---------- Data excerpts
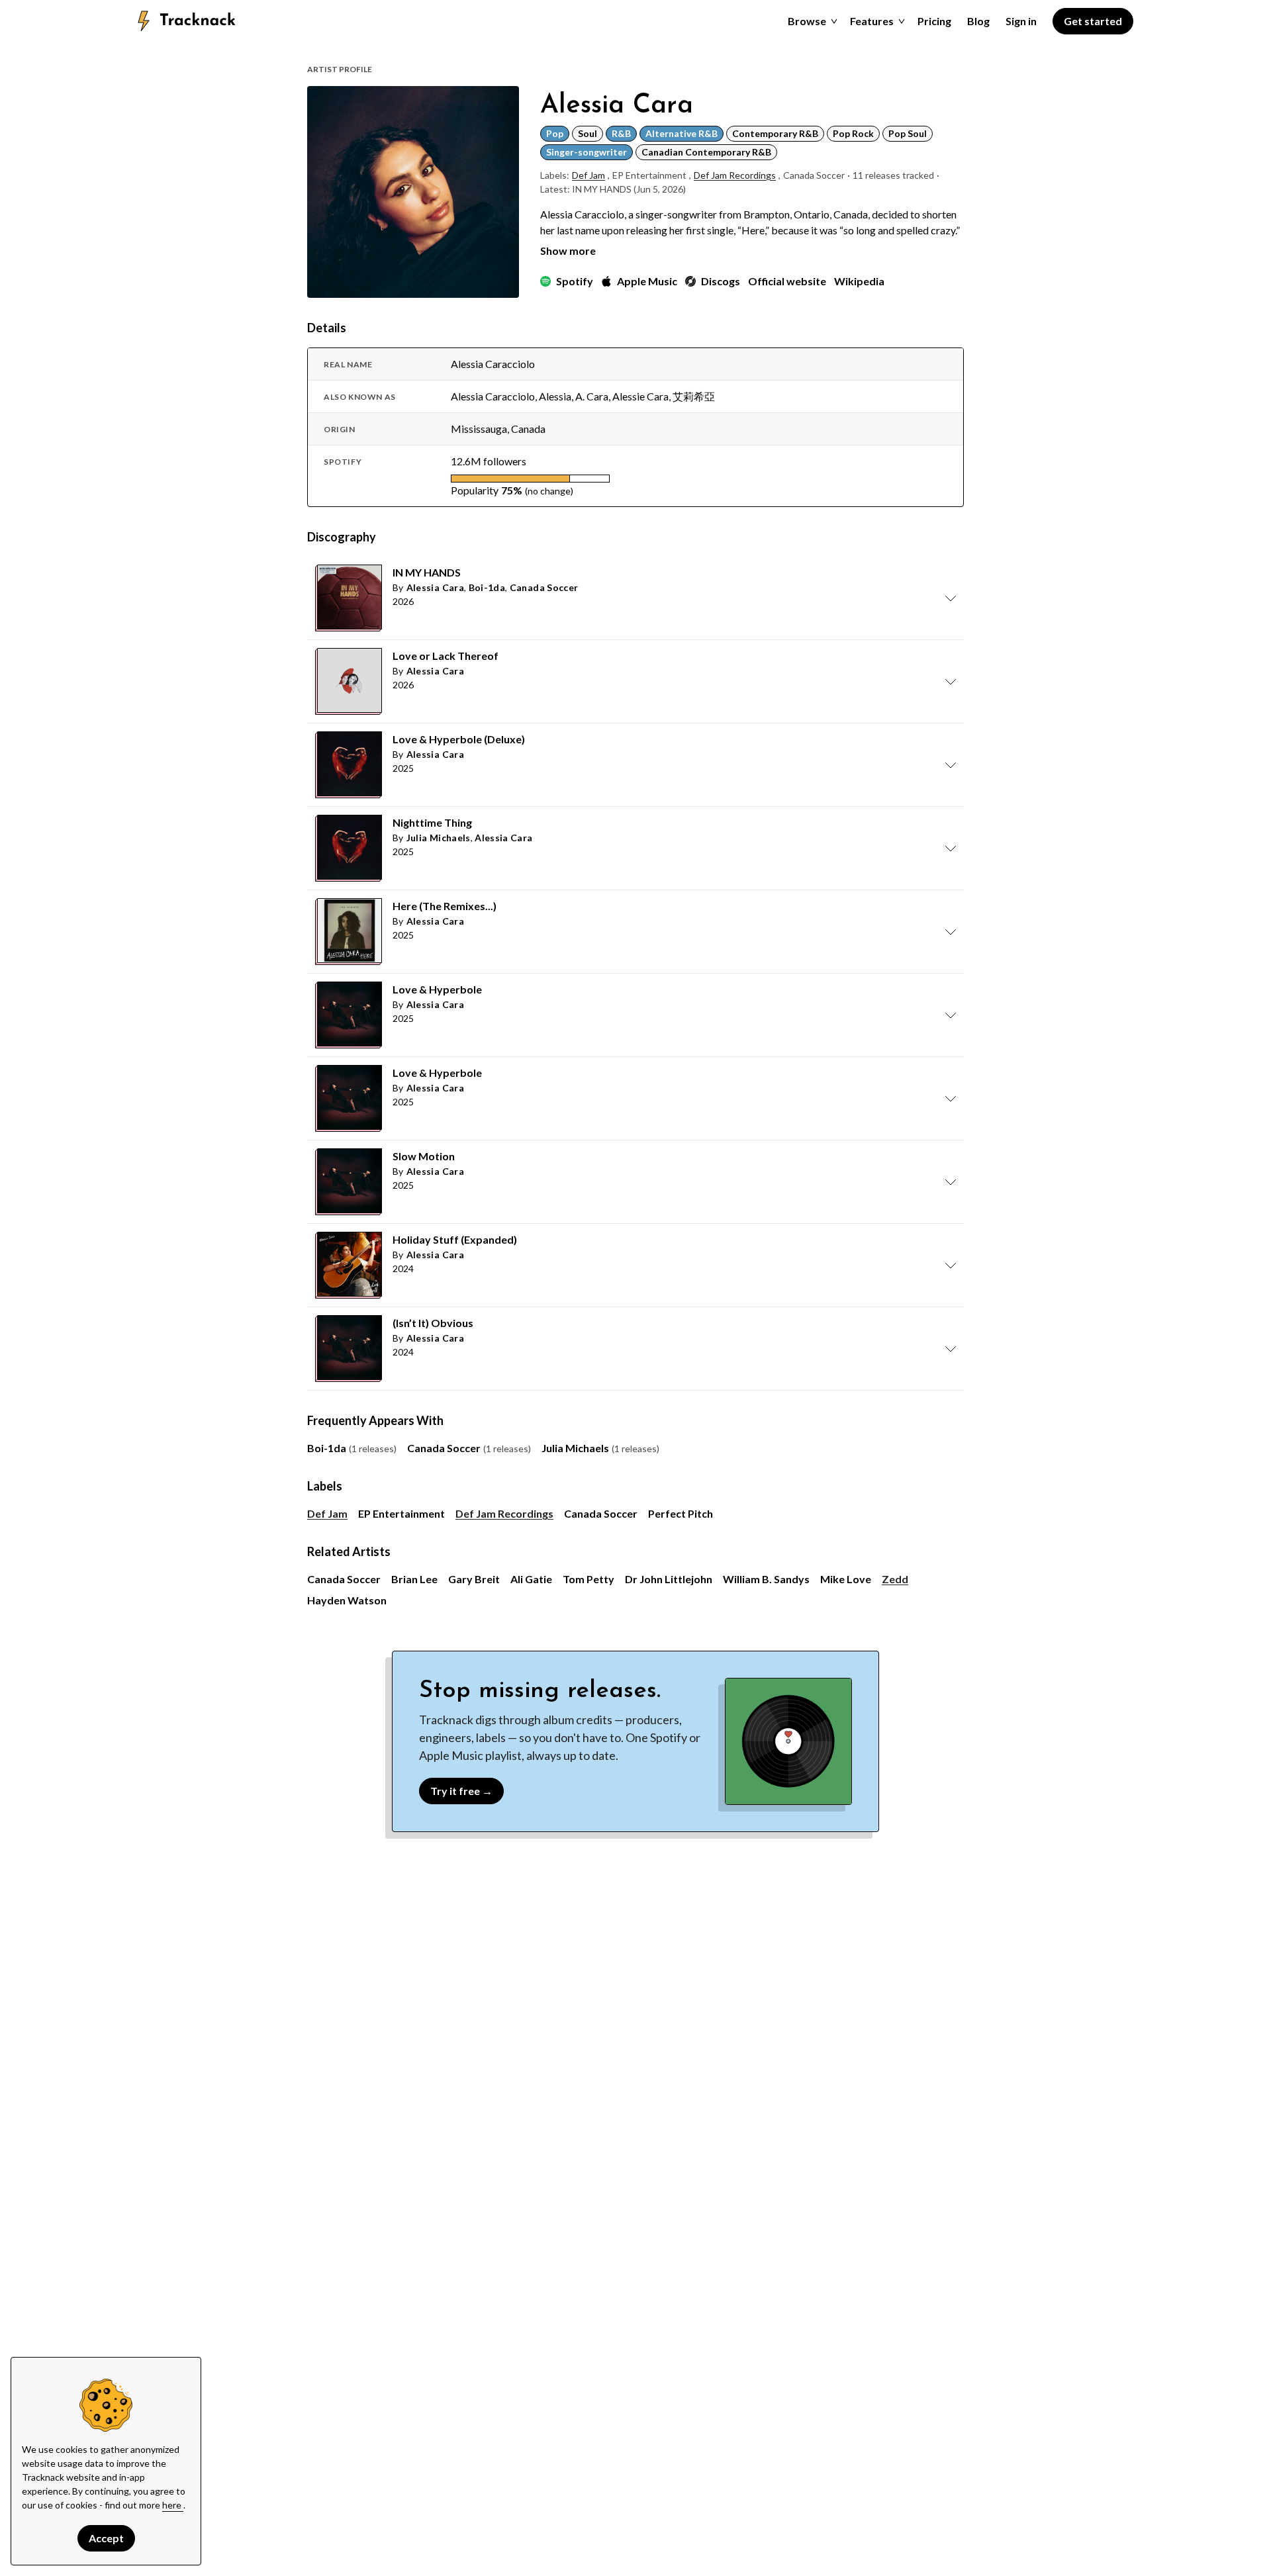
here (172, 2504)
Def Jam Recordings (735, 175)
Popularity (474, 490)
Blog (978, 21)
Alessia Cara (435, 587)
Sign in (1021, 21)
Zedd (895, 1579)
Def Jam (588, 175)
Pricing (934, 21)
--------------------
• [What this task involves] Give back every entry in its exact wording, leaving the pictures out.

• [Exercise solution]
here (172, 2504)
Def Jam Recordings (735, 175)
Popularity (474, 490)
Blog (978, 21)
Alessia Cara (435, 587)
Sign in (1021, 21)
Zedd (895, 1579)
Def Jam (588, 175)
Pricing (934, 21)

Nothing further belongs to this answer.